De Rechtbank heeft voorts geoordeeld dat de beurskoers van belanghebbende niet bepalend is voor de beantwoording van de vraag of en in hoeverre sprake is van zuivere winst. Het moet gaan om het reële vermogen, aldus de Rechtbank.
Voor zover het eerste middel het hiervoor in 2.3.1 weergegeven oordeel van de Rechtbank bestrijdt met het betoog dat de wettelijke reserves geen deel uitmaken van de zuivere winst, faalt het aangezien dit oordeel van de Rechtbank juist is.

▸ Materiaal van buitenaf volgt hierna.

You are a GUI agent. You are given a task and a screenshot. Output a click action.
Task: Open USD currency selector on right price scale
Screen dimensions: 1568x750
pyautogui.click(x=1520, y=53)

Artikel 3, lid 1, aanhef en letter d, van de Wet op de dividendbelasting 1965 (hierna: de Wet) bepaalt dat tot de opbrengst behoort een gedeeltelijke teruggaaf van hetgeen op aandelen is gestort, indien en voor zover er zuivere winst is, tenzij tevoren de algemene vergadering van aandeelhouders tot deze teruggaaf heeft besloten en de nominale waarde van de desbetreffende geplaatste aandelen bij statutenwijziging met een gelijk bedrag is verminderd. Het begrip 'zuivere winst' is in de wetsgeschiedenis met betrekking tot artikel 29, lid 2, van de Wet op de inkomstenbelasting 1964, dat op dit punt gelijkluidend is aan artikel 3, lid 1, aanhef en letter d, van de Wet, als volgt toegelicht:
"Onder zuivere winst moet worden verstaan alles wat er meer is dan het gestorte kapitaal. Hieronder vallen dus niet alleen open maar ook stille reserves." (Kamerstukken II, 1958/59, 5380, nr. 3, blz. 42).

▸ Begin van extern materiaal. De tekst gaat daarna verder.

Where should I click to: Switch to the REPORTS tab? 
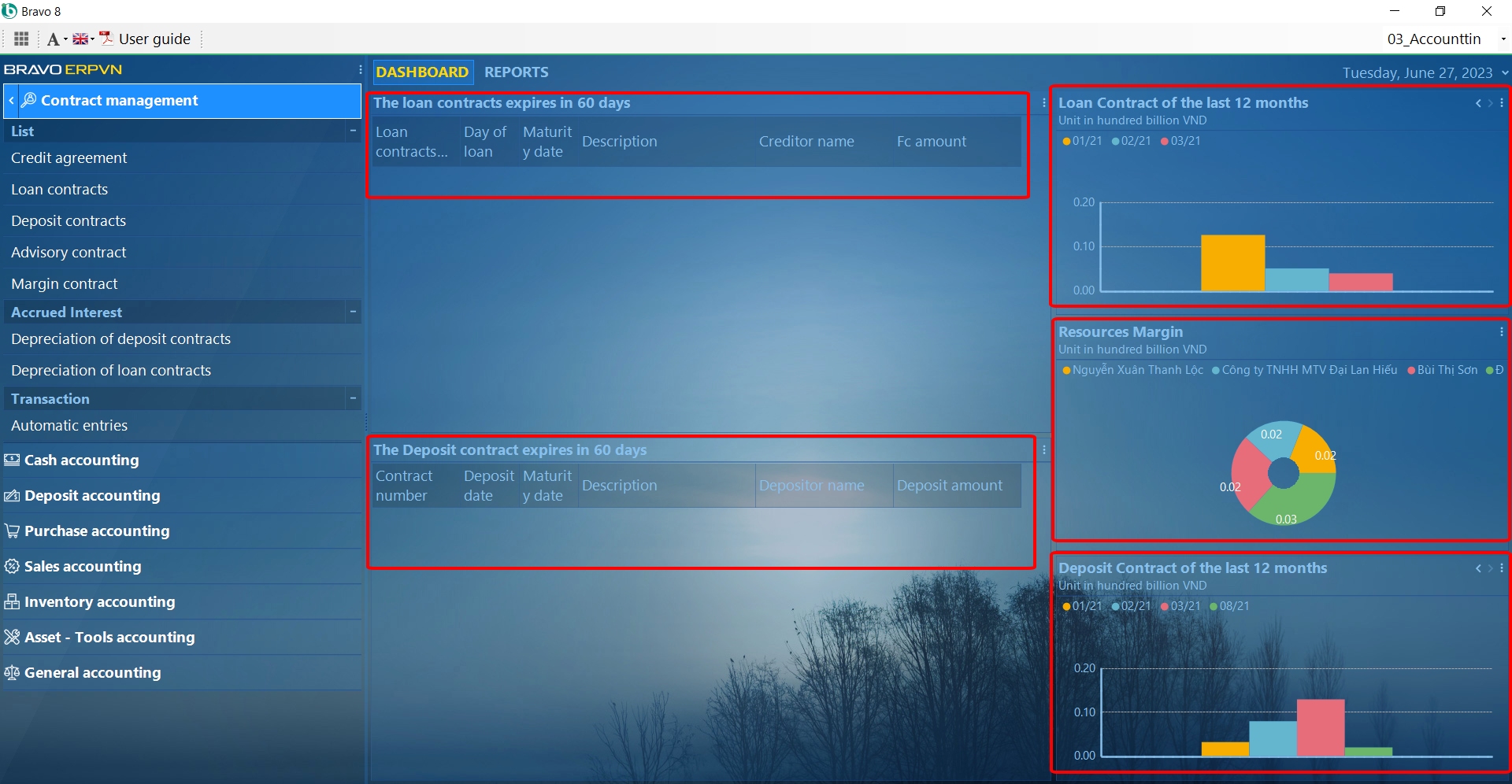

Er is geen reden aan te nemen dat de wetgever voor de vraag of sprake is van zuivere winst wel rekening heeft willen houden met stille reserves, maar met open reserves slechts voor zover deze naar regels van burgerlijk recht voor uitkering in aanmerking komen. Ook stille reserves zullen immers niet uitkeerbaar zijn.
Voor zover het eerste middel aldus moet worden begrepen dat het betoogt dat onder kapitaal in voornoemde zin niet alleen het nominaal gestorte kapitaal, maar ook de agioreserve moet worden begrepen, faalt het eveneens. Aanvaarding van dit standpunt zou inhouden dat het terugbetalen van agio in een geval als het onderhavige, ondanks de aanwezigheid van zuivere winst, onbelast zou kunnen geschieden. Een teruggaaf van kapitaal is echter slechts onbelast indien deze berust op een kapitaalsvermindering door statutenwijziging (vgl. HR 14 januari 1959, nr. 13775, BNB 1959/81).

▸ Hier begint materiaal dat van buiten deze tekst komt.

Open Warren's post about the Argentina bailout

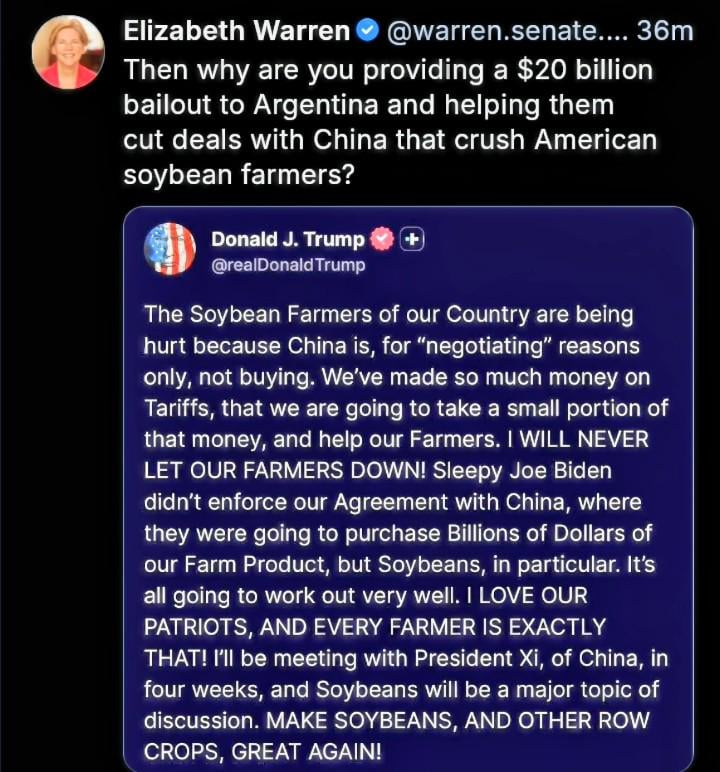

Het tweede middel kan evenmin tot cassatie leiden. Dit behoeft, gezien artikel 81, lid 1, van de Wet op de rechterlijke organisatie, geen nadere motivering, nu dat middel niet noopt tot beantwoording van rechtsvragen in het belang van de rechtseenheid of de rechtsontwikkeling.
3 Proceskosten
De Hoge Raad acht geen termen aanwezig voor een veroordeling in de proceskosten.